# [Task objective]
Set down, please, exactly the lines below that run from the line with "At what coordinates should I click to accomplish: Click the 接听" to the line with "Click the Last", both lines included.
* * * * *
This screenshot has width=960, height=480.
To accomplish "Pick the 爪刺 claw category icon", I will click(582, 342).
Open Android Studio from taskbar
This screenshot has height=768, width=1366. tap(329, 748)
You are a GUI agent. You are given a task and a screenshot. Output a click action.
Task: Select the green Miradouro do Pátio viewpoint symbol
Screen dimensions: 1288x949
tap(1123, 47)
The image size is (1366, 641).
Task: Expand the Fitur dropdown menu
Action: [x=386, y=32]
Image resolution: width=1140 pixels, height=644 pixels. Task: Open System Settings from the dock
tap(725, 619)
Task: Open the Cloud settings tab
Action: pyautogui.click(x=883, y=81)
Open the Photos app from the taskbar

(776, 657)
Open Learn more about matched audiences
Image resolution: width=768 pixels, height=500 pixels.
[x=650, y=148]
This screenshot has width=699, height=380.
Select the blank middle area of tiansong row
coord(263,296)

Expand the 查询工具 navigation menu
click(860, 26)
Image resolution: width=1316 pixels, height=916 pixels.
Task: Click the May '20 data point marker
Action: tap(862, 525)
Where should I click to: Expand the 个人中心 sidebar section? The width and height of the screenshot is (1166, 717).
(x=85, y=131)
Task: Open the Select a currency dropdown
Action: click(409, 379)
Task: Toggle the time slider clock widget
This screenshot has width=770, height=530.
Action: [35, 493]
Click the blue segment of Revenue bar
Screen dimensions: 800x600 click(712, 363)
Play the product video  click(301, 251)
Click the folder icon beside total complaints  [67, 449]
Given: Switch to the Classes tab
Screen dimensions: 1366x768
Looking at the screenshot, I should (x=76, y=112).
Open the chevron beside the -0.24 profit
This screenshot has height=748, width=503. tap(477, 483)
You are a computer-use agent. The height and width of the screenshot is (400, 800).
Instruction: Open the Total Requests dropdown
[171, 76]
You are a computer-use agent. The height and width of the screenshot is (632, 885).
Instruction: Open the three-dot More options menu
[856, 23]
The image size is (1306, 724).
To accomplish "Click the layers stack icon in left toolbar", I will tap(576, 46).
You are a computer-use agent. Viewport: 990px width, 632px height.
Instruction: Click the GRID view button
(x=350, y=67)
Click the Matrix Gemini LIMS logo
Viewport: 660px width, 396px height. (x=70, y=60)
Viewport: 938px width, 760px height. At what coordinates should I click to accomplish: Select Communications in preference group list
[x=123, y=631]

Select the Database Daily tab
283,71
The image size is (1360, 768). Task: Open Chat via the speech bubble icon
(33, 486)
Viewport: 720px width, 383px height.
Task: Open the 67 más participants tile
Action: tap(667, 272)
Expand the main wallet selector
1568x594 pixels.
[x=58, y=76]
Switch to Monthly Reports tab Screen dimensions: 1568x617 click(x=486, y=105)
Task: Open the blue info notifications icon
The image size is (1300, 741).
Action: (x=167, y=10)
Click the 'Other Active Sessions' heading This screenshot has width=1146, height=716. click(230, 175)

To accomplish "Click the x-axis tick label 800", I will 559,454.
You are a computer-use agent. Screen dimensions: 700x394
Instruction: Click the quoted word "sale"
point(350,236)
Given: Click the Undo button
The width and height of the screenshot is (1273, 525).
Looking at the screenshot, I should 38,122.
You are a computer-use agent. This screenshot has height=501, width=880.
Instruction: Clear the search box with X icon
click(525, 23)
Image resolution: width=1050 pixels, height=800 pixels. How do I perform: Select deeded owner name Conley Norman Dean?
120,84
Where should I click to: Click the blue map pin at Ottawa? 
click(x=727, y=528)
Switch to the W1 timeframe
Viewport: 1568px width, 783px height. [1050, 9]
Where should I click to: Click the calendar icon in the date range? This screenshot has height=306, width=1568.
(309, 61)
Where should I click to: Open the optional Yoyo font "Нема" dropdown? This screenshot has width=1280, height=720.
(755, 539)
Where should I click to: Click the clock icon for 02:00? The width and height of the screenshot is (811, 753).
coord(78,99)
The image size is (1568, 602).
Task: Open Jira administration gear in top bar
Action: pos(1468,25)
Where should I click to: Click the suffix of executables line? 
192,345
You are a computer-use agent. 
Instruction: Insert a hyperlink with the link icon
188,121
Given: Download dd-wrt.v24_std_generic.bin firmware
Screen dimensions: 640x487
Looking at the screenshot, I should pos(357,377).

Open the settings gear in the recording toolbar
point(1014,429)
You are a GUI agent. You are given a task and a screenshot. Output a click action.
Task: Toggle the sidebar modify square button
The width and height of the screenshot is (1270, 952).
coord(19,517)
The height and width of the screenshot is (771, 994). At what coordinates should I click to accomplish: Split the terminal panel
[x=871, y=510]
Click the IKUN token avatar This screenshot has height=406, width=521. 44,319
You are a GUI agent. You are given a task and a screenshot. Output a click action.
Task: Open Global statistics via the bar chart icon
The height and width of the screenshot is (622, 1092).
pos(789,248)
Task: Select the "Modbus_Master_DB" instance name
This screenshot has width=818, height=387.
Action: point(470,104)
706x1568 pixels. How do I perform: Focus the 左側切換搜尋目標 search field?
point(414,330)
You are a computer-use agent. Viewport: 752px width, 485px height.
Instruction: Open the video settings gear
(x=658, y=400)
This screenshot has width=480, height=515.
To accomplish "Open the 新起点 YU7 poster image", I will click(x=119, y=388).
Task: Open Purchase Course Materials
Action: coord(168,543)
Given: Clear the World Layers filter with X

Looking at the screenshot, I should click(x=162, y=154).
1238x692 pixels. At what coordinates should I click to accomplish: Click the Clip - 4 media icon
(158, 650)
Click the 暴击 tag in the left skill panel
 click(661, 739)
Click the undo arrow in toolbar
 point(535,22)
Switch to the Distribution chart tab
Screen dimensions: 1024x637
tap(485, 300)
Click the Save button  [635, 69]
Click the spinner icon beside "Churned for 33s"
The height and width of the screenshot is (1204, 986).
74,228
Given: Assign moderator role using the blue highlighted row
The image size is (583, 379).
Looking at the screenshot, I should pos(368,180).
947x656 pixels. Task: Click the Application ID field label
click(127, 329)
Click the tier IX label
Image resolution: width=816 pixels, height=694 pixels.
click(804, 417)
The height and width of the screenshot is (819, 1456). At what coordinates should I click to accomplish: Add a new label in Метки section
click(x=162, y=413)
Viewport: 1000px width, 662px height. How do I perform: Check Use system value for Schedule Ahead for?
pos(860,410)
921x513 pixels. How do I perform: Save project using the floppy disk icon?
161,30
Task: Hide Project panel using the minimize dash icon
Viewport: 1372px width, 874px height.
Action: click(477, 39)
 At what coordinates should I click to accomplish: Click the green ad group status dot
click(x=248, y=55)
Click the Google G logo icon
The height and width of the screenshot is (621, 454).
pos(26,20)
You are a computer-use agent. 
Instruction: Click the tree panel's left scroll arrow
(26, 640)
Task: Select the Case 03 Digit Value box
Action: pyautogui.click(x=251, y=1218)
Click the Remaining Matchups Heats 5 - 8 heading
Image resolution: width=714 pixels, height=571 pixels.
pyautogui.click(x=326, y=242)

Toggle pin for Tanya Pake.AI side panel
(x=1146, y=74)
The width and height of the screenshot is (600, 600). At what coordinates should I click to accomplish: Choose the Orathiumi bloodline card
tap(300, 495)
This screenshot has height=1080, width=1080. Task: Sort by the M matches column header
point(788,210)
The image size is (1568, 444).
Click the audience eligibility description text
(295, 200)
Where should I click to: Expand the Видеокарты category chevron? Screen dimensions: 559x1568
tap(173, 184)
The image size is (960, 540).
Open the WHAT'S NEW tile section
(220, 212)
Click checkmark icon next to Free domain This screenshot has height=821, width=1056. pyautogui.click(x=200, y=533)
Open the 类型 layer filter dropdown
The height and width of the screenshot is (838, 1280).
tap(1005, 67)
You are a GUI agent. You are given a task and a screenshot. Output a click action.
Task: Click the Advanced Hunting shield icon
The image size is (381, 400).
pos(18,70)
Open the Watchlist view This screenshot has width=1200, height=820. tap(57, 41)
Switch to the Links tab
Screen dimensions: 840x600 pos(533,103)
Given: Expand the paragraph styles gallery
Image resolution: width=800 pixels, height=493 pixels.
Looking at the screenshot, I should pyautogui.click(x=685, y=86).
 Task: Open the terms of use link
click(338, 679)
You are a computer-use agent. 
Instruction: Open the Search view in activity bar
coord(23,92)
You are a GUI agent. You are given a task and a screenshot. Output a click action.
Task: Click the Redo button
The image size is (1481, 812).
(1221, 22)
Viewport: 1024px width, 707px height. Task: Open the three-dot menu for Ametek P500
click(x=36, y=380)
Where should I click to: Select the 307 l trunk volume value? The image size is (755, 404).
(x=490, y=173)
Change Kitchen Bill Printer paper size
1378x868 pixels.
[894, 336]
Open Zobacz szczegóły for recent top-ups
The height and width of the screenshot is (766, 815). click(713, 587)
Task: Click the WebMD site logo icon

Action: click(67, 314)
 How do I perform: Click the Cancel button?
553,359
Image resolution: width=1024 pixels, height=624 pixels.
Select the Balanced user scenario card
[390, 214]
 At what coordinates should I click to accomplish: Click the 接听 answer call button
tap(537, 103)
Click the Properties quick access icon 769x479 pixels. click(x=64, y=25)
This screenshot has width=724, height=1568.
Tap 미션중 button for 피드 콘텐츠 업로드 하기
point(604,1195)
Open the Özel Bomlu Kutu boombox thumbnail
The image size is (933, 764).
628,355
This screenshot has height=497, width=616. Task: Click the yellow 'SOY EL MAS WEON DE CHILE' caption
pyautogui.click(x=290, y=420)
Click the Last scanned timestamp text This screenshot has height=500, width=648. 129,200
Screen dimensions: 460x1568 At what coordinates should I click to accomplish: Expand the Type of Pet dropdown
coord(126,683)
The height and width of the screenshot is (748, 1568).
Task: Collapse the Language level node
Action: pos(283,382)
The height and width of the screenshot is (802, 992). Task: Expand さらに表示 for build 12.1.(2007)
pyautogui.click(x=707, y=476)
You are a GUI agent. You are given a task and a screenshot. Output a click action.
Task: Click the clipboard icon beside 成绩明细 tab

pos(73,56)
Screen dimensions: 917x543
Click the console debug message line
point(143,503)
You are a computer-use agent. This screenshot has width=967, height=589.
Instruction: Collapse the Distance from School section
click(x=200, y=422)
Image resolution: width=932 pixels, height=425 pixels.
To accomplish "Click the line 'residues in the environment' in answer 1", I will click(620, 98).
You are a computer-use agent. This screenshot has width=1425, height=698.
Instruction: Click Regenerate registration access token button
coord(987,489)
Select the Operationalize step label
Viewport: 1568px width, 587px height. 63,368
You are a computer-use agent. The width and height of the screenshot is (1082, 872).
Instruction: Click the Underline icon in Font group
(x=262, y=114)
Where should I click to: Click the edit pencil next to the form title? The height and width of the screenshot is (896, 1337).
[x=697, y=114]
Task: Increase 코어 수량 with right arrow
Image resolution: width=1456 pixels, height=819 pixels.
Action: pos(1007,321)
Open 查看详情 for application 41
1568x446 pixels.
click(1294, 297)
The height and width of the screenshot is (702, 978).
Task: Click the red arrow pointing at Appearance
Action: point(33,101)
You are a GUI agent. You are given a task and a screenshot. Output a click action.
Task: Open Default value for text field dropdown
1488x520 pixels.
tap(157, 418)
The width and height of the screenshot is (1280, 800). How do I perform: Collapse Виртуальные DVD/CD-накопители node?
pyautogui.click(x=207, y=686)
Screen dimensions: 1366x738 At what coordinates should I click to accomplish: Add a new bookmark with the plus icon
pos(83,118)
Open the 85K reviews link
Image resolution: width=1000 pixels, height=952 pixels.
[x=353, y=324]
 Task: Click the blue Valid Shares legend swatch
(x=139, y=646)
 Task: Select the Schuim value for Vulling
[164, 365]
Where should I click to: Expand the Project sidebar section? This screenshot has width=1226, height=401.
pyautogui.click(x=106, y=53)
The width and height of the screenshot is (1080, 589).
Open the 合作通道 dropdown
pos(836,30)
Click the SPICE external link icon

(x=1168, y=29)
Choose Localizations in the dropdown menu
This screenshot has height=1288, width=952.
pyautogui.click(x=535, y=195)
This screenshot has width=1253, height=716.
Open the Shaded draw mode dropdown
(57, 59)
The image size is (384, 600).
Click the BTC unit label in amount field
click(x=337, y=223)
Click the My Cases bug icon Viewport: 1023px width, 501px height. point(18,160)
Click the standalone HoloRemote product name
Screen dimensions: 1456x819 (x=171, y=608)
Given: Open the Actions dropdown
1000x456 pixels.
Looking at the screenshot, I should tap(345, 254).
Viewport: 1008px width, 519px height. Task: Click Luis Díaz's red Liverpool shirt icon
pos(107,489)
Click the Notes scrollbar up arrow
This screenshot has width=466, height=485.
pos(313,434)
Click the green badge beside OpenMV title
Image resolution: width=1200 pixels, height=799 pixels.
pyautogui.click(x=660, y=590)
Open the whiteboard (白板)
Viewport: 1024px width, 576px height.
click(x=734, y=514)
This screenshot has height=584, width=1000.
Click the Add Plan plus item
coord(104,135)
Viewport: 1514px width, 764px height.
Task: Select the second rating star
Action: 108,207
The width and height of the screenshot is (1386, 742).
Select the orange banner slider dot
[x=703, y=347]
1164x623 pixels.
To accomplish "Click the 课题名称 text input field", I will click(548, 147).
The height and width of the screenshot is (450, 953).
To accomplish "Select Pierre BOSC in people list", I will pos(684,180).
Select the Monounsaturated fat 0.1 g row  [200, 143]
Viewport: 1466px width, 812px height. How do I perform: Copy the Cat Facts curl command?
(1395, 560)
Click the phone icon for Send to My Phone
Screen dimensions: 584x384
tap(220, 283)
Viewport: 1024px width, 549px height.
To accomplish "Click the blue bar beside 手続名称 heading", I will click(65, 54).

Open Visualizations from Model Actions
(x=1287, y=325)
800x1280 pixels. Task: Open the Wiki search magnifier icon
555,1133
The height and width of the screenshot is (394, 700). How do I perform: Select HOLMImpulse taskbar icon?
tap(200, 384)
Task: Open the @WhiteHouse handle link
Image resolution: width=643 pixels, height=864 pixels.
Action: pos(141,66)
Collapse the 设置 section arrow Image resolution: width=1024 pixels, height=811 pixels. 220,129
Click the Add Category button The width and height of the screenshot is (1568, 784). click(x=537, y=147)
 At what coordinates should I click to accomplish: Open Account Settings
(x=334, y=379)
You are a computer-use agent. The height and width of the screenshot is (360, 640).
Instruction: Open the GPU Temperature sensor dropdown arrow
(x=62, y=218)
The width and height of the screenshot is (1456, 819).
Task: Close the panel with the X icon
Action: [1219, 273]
* * * * *
# [Reply]
 At what coordinates should I click to accomplish: Click the 接听 answer call button
tap(537, 103)
Click the Properties quick access icon 769x479 pixels. click(x=64, y=25)
This screenshot has width=724, height=1568.
Tap 미션중 button for 피드 콘텐츠 업로드 하기
point(604,1195)
Open the Özel Bomlu Kutu boombox thumbnail
The image size is (933, 764).
628,355
This screenshot has height=497, width=616. Task: Click the yellow 'SOY EL MAS WEON DE CHILE' caption
pyautogui.click(x=290, y=420)
Click the Last scanned timestamp text This screenshot has height=500, width=648. 129,200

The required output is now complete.